ACTIONS TO TAKE
1 - List each distinct system name in the patent summary. Use the full name with its nouns, but without adjectives such as "conventional" or "common".
2 - In the patent summary, rewrite everything from "The conventional flying" down to "object steering system.", replacing "direction information" with "heading information".

BRIEF SUMMARY OF THE INVENTION

The conventional flying object guiding system described above shares a coordinate system with the steering system using the attitude angle and the positional information of the flying object obtained from the navigation calculator mounted on the flying object. Specifically, in the case where the guiding system fails to share a coordinate system with the flying object steering system, the flying object cannot fly in the direction conforming with the direction information which may be received from the guiding means. As a result, the guiding system is required to share a coordinate system with the flying object steering system.

The present invention is intended to obviate the above-mentioned disadvantages, and the object thereof is to provide an offset detection apparatus for detecting the amount or direction of offset from a predetermined axial direction even in the absence of a common coordinate system, and a flying object guiding system capable of guiding a flying object in a predetermined direction even in the case where the guiding system and the flying object steering system fail to share a coordinate system.

GIVEN DATA
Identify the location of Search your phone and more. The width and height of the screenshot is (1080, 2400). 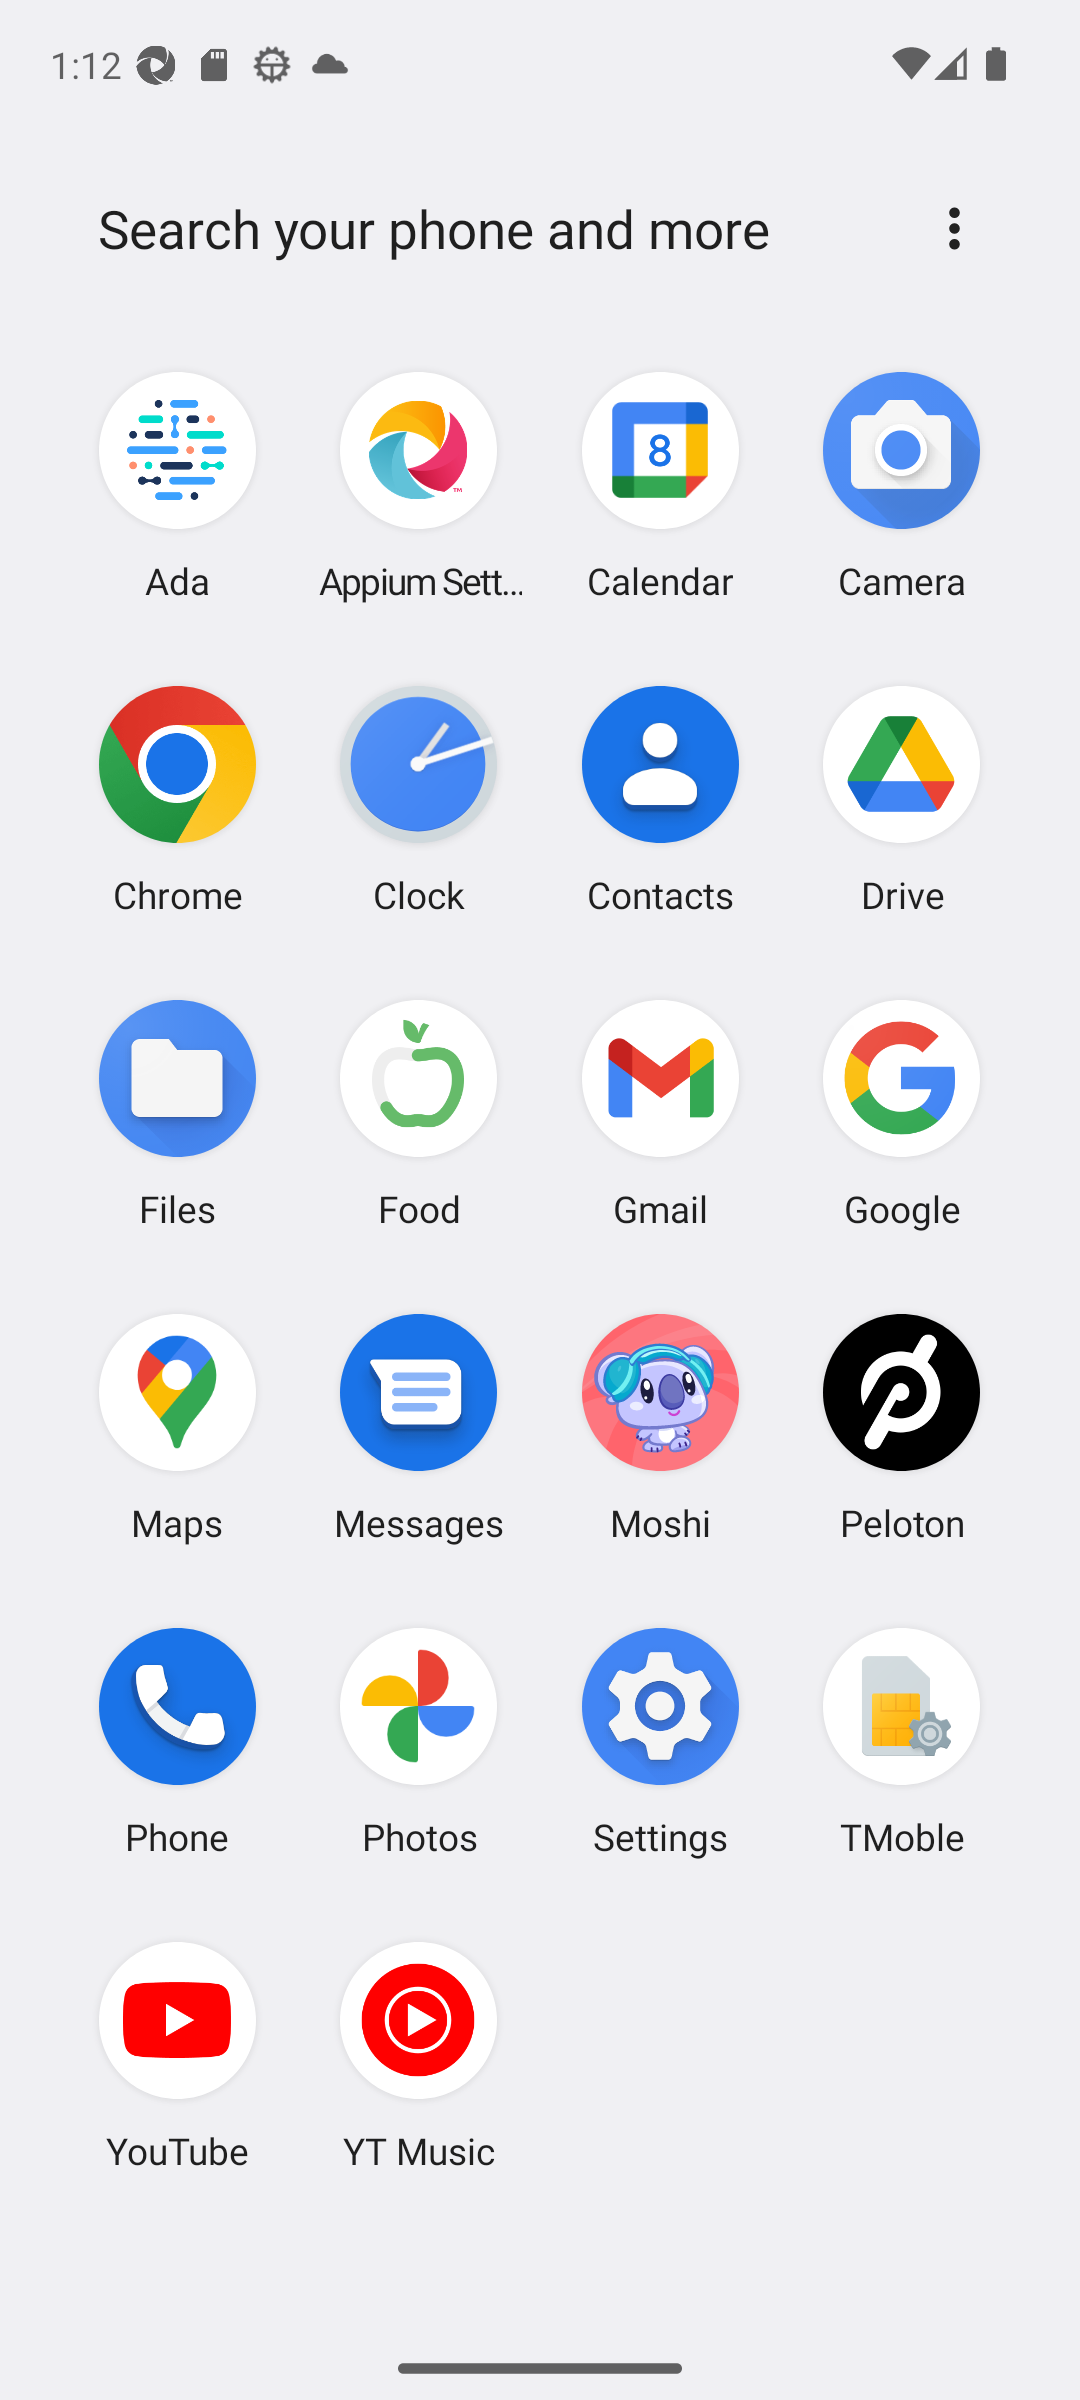
(492, 229).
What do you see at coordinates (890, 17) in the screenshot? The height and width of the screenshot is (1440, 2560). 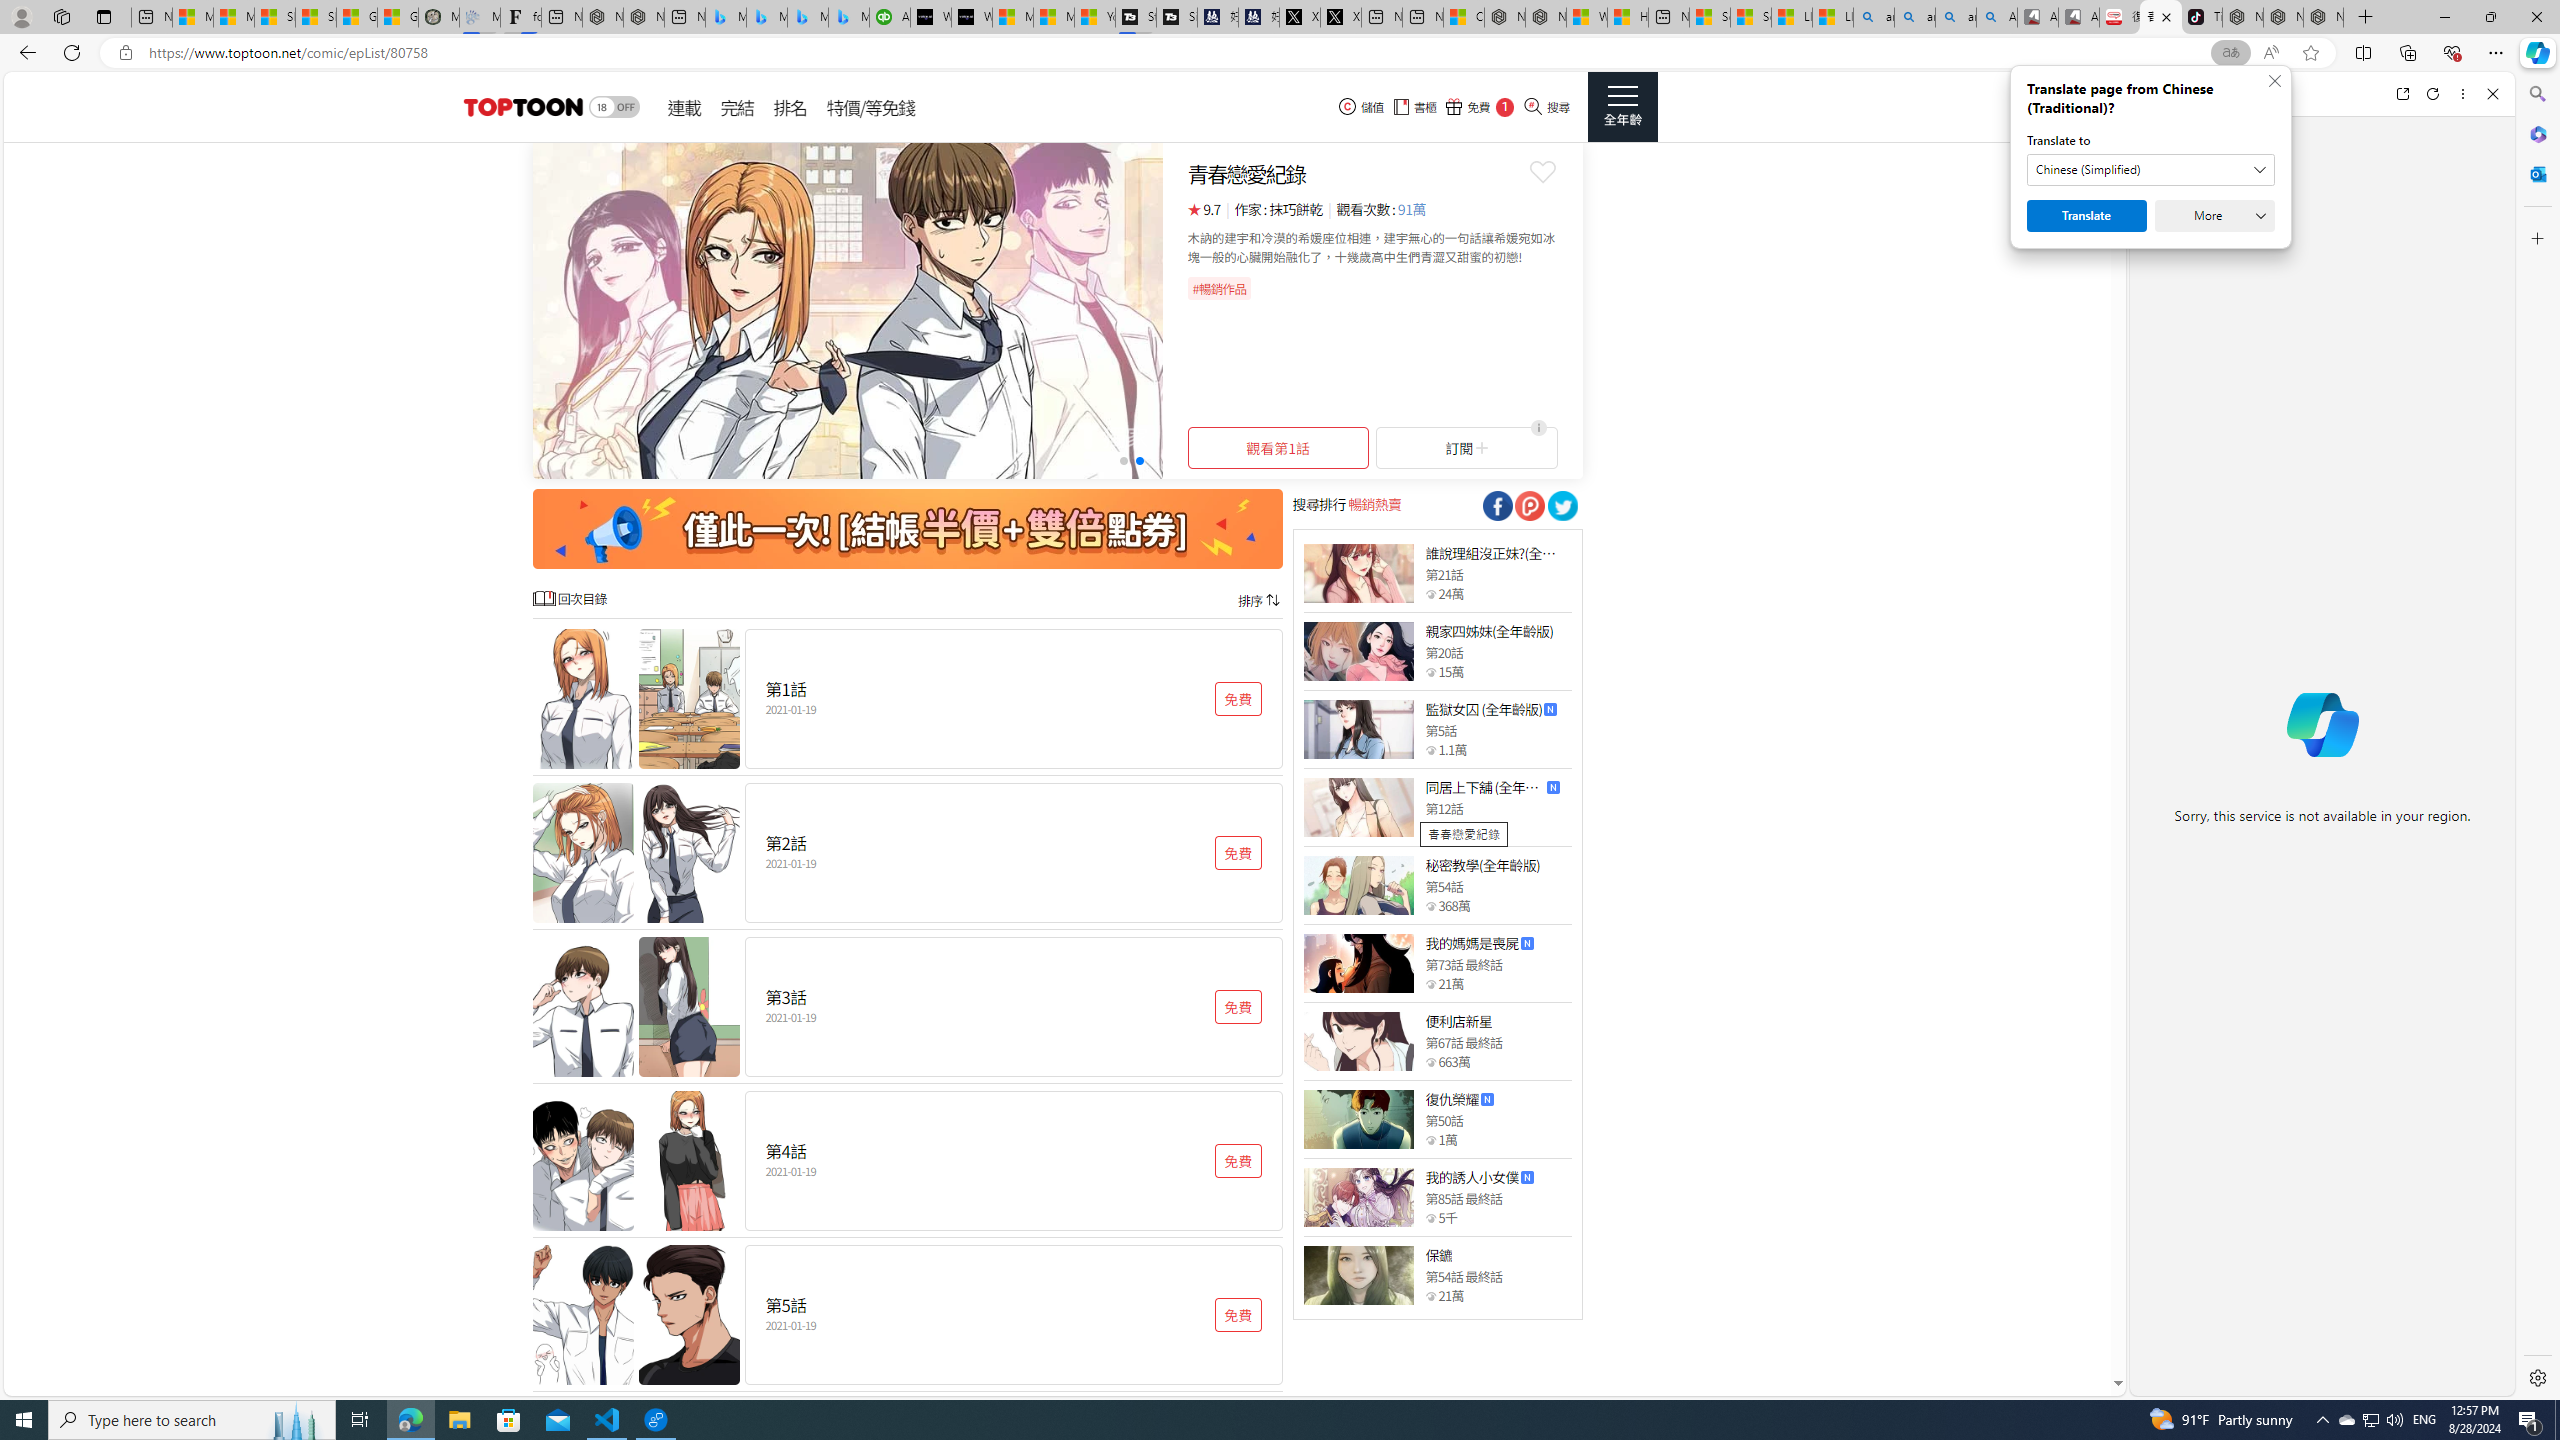 I see `Accounting Software for Accountants, CPAs and Bookkeepers` at bounding box center [890, 17].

OUTPUTS
1 -
- flying object guiding system
- coordinate system
- steering system
- guiding system
- flying object steering system

2 -
The conventional flying object guiding system described above shares a coordinate system with the steering system using the attitude angle and the positional information of the flying object obtained from the navigation calculator mounted on the flying object. Specifically, in the case where the guiding system fails to share a coordinate system with the flying object steering system, the flying object cannot fly in the direction conforming with the heading information which may be received from the guiding means. As a result, the guiding system is required to share a coordinate system with the flying object steering system.